Wolf-Dieter Narr begründet seine Haltung zum NATO-Krieg und zum Desertionsaufruf

Den folgenden Text hat Wolf-Dieter Narr (Sprecher des Komitees für Grundrechte und Demokratie) als Verteidigungsrede vor dem Landgericht Berlin gehalten, vor dem er in zweiter Instanz wegen des Aufrufs zur Desertion (NATO-Krieg gegen Jugoslawien, 21. April 1999) angeklagt war und auch verurteilt wurde. Narr begründet darin seinen pazifistischen Standpunkt. Wir dokumentieren aus der Verteidigungsrede den ersten Teil (die anderen Teile gehen im Detail auf den NATO-Krieg gegen Jugoslawien ein). Narrs Rede war in einer gekürzten Fassung in der Frankfurter Rundschau vom 9. Juni 2001 dokumentiert.

Zum Urteil des Amtsgerichts Tiergarten vom 23. März 2000, zuerst vorgetragen und später schriftlich verfasst von der Amtsrichterin Frau Miller:

Zu den Urteilsgründen

Ich werde zutreffend ein "überzeugter Pazifist" genannt. Diese Charakterisierung könnte so verstanden werden, als sei Pazifismus für mich, der "-ismus" legt solches sprachlich nahe, eine Art Glaubensangelegenheit. Das ist nicht der Fall. So hoch ich die Zeugen Jehovas wegen ihres Verhaltens beispielsweise in der NS-Zeit und im Umkreis ihrer totalen Kriegsdienstverweigerung achte, so wenig kann und will ich die religiöse Begründung ihres Verhaltens für mich in Anspruch nehmen. Ich bin Pazifist in und aus meiner Eigenschaft als sozialwissenschaftlicher Hochschullehrer. Ich bin ein gelernter Pazifist. Ich bin erst im Lauf meines Lebens zu einem solchen geworden.

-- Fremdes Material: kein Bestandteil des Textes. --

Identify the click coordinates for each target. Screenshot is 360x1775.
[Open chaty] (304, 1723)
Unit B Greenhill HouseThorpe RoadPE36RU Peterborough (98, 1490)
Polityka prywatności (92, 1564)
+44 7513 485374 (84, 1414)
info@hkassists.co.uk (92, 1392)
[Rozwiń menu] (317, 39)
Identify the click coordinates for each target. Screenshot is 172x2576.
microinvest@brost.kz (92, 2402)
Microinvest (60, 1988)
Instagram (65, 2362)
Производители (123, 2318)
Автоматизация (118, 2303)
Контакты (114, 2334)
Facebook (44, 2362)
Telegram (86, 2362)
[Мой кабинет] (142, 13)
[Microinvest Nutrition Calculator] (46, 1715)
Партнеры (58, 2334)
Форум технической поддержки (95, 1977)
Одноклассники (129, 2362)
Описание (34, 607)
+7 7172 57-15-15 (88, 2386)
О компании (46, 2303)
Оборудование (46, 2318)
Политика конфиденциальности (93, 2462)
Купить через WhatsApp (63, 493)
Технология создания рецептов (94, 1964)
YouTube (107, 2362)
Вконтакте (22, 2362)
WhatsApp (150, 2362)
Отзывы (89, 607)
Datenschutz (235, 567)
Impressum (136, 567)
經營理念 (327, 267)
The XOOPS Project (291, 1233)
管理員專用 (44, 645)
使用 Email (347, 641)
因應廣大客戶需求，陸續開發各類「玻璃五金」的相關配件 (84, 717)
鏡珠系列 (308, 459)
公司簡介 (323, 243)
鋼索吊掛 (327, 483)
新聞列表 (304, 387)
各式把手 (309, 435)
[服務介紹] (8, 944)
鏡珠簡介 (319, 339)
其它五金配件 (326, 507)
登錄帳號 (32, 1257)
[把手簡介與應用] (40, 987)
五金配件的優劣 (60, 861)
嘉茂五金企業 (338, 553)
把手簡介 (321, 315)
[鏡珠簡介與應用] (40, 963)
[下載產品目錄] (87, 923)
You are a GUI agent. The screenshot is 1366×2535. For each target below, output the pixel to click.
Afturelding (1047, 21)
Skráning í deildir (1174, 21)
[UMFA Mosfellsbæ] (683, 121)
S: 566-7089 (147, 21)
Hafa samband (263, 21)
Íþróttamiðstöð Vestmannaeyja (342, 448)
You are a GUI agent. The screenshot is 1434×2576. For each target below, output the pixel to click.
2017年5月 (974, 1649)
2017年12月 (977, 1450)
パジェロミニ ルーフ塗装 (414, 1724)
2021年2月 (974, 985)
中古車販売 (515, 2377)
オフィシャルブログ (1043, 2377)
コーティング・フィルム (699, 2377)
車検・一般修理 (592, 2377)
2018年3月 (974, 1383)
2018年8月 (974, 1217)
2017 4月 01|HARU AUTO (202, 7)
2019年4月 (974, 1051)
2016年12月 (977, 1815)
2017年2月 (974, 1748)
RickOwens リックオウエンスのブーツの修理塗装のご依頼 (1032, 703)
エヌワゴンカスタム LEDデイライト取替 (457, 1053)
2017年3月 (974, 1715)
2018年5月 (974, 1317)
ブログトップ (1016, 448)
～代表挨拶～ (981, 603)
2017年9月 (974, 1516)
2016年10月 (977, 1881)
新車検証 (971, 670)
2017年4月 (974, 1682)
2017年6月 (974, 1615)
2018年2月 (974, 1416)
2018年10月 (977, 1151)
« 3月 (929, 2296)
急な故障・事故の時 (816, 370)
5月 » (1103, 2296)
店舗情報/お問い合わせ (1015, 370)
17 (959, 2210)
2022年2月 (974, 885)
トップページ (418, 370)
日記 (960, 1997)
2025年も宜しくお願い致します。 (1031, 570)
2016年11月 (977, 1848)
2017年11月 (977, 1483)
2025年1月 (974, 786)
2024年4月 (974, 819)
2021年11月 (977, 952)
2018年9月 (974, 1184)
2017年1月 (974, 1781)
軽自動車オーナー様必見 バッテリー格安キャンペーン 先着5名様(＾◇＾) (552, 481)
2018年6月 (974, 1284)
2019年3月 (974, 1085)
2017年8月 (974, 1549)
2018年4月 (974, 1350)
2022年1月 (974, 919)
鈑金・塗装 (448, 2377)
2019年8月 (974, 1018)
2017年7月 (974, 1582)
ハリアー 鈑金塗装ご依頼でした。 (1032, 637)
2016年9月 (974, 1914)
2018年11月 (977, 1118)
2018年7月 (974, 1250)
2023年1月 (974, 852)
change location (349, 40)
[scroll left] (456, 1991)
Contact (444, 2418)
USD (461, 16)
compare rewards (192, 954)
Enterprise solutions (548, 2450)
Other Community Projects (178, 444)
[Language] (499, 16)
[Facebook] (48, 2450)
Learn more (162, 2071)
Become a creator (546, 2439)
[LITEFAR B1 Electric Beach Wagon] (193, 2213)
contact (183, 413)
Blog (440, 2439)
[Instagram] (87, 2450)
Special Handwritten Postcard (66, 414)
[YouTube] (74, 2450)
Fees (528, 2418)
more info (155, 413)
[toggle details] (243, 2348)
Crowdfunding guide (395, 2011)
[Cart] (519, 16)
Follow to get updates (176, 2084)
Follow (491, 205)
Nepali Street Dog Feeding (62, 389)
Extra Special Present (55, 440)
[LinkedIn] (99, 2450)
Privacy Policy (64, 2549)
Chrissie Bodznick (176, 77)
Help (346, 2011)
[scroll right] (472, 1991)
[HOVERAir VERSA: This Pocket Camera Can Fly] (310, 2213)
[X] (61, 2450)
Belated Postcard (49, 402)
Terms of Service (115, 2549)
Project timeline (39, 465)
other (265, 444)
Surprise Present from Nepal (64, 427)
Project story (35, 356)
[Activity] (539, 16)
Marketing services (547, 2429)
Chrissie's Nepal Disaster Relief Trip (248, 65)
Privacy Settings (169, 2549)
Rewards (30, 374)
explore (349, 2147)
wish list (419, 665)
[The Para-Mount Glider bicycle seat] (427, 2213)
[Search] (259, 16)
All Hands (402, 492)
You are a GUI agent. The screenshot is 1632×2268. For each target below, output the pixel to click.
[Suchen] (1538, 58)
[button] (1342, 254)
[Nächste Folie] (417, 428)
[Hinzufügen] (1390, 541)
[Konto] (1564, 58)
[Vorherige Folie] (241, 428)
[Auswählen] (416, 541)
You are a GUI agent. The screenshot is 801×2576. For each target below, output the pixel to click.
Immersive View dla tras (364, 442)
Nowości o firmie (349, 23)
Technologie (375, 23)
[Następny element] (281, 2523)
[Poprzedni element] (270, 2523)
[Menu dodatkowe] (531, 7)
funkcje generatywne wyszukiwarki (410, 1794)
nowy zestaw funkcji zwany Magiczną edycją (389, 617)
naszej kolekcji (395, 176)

Heute bin ich davon überzeugt - bergehoch und bergwerktief zu belegen -, dass Kriege nicht nur aktuell schlimm sind und entsetzliche Kosten entbergen. Kriege kosten schon Ungeheuerliches in Form der permanenten Kriegsvorbereitung, dem Kriegsvorbereitetsein. Auch in Habitus und Bewusstsein. Man denke nur an all die Rüstungen und an die verniedlichend Waffenhandel genannte globale Ökonomie unter hervorragender Beteiligung der etablierten westlichen Demokratien, die Bundesrepublik Deutschland unter den händlerisch führenden. Man beachte das Denken in kriegerischen "Lösungen". Dafür ist der letzte Nato-Krieg ein sprechendes Exempel. Im Sinne der pervers gekehrten Clausewitz'schen Formulierung - Krieg sei die Fortsetzung der Politik mit anderen Mitteln - wird politisches Handeln im militärischen aufgehoben. Das zeigt die Art der Kriegszuspitzung spätestens seit Herbst 1998.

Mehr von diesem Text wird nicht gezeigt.